→ EXERCISE PROMPT
Please write out all the data that follows exactly, without the pictures.

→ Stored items
#####
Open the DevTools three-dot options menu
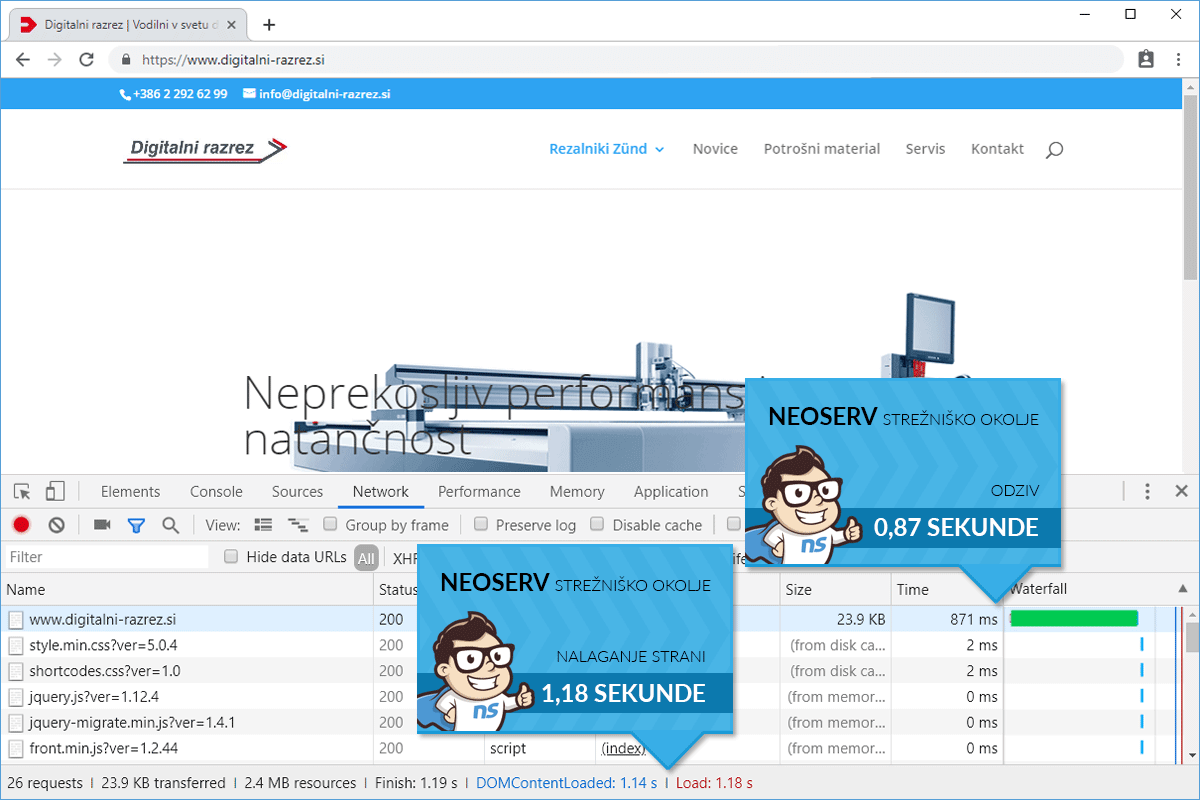 coord(1147,491)
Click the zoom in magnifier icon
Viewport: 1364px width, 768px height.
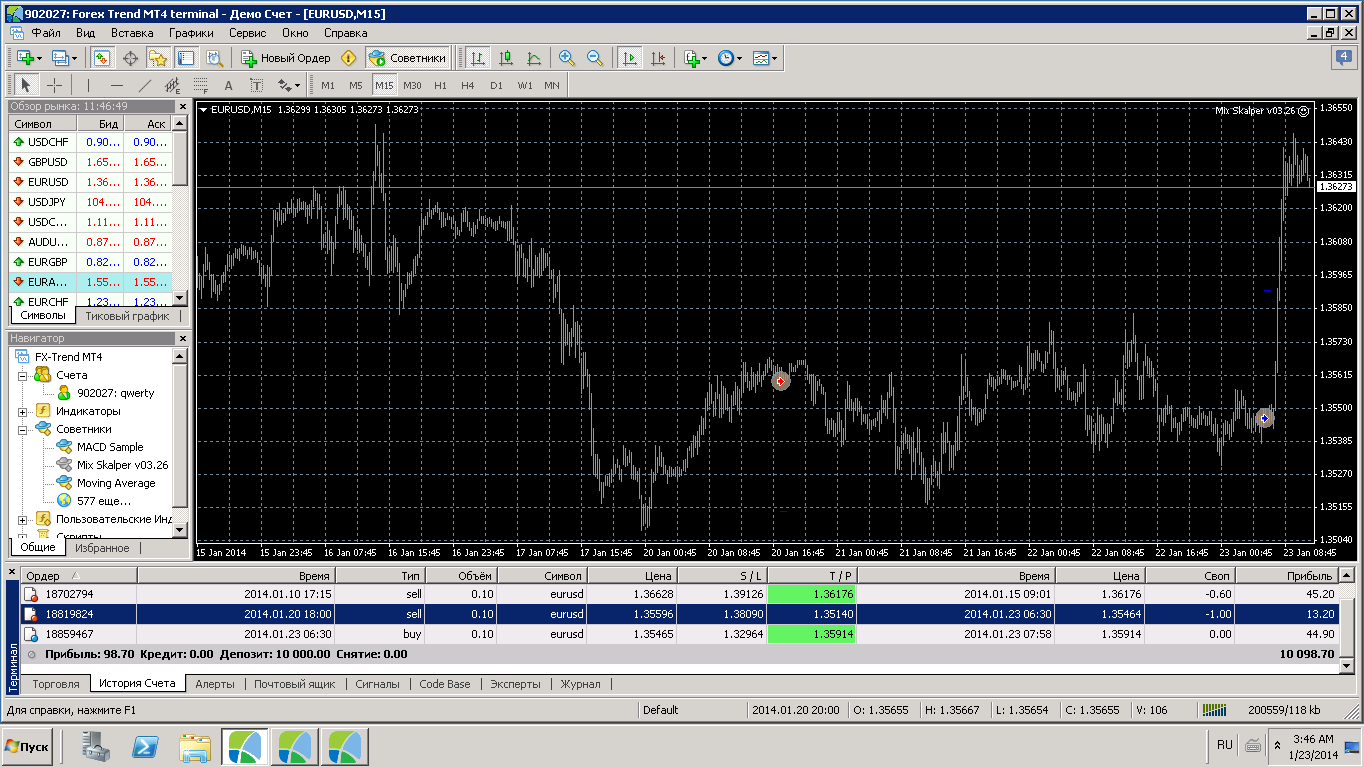tap(567, 58)
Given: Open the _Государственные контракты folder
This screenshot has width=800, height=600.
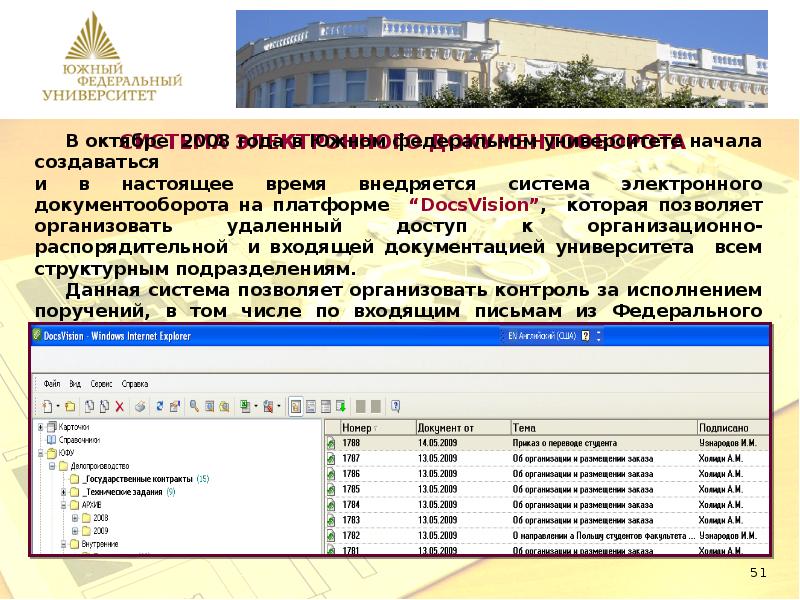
#####
→ THE ANSWER
Open the DevTools three-dot options menu
 coord(1147,491)
Click the zoom in magnifier icon
Viewport: 1364px width, 768px height.
tap(567, 58)
Given: Open the _Государственные контракты folder
This screenshot has width=800, height=600.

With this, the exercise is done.